Linux uses unified system for caching file names called Directory Entry Cache or simply, dentry cache. When file is opened, one of d_lookup() functions are called:

# stap -e '
    probe kernel.function("__d_lookup*") {
        if(execname() != "cat") next;
    }' -c 'cat /etc/passwd > /dev/null'

Now, when file is opened, we can read or write its contents. All file data is located on disk (in case of disk-based file systems), but translating every file operation into block operation is expensive, so operating system maintains page cache. When data is read from file, it is read from disk to corresponding page and then requested chunk is copied to userspace buffer, so subsequent reads to that file won't need any disk operations –- it would be performed on page cache. When data is written onto file, corresponding page is updated and page is marked as dirty (red asterisk on image).

At the unspecified moment of time, page writing daemon which is relocated in kernel scans page cache for dirty pages and writes them back to disk. Note that mmap() operation in this case will simply map pages from page cache to process address space. Not all filesystems use page cache. ZFS, for example, uses its own caching mechanism called Adaptive Replacement Cache or ARC which is built on top of kmem allocator.

Let's see how read() system call is performed in detail:

Action Solaris Linux
Application initiates file reading using system call read() sys_read()
Call is passed to VFS stack top layer fop_read() vfs_read()
Call is passed to filesystem driver v_ops->vop_read() file->f_op->read() or do_sync_read() or new_sync_read()
If file is opened in direct input output mode, appropriate function is called and data is returned I.e. ufs_directio_read() a_ops->direct_IO
If page is found in page cache, data is returned vpm_data_copy() or segmap_getmap_flt() file_get_page()
If page was not found in page cache, it is read from filesystem v_ops->vop_getpage() a_ops->readpage()
VFS stack creates block input-output request bdev_strategy() submit_bio()

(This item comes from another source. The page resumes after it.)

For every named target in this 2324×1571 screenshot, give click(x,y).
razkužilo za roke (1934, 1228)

This table is very simplistic and doesn't cover many filesystem types like non-disk or journalling filesystems.

We used names v_ops for table of vnode operations in Solaris, f_op for file_operations and a_ops for address_space_operations in Linux. Note that in Linux filesystems usually implement calls like aio_read or read_iter while read operation calls function like new_sync_read() which converts semantics of read() call to semantics of f_op->read_iter() call. Such "generic" functions are available in generic and vfs tapsets.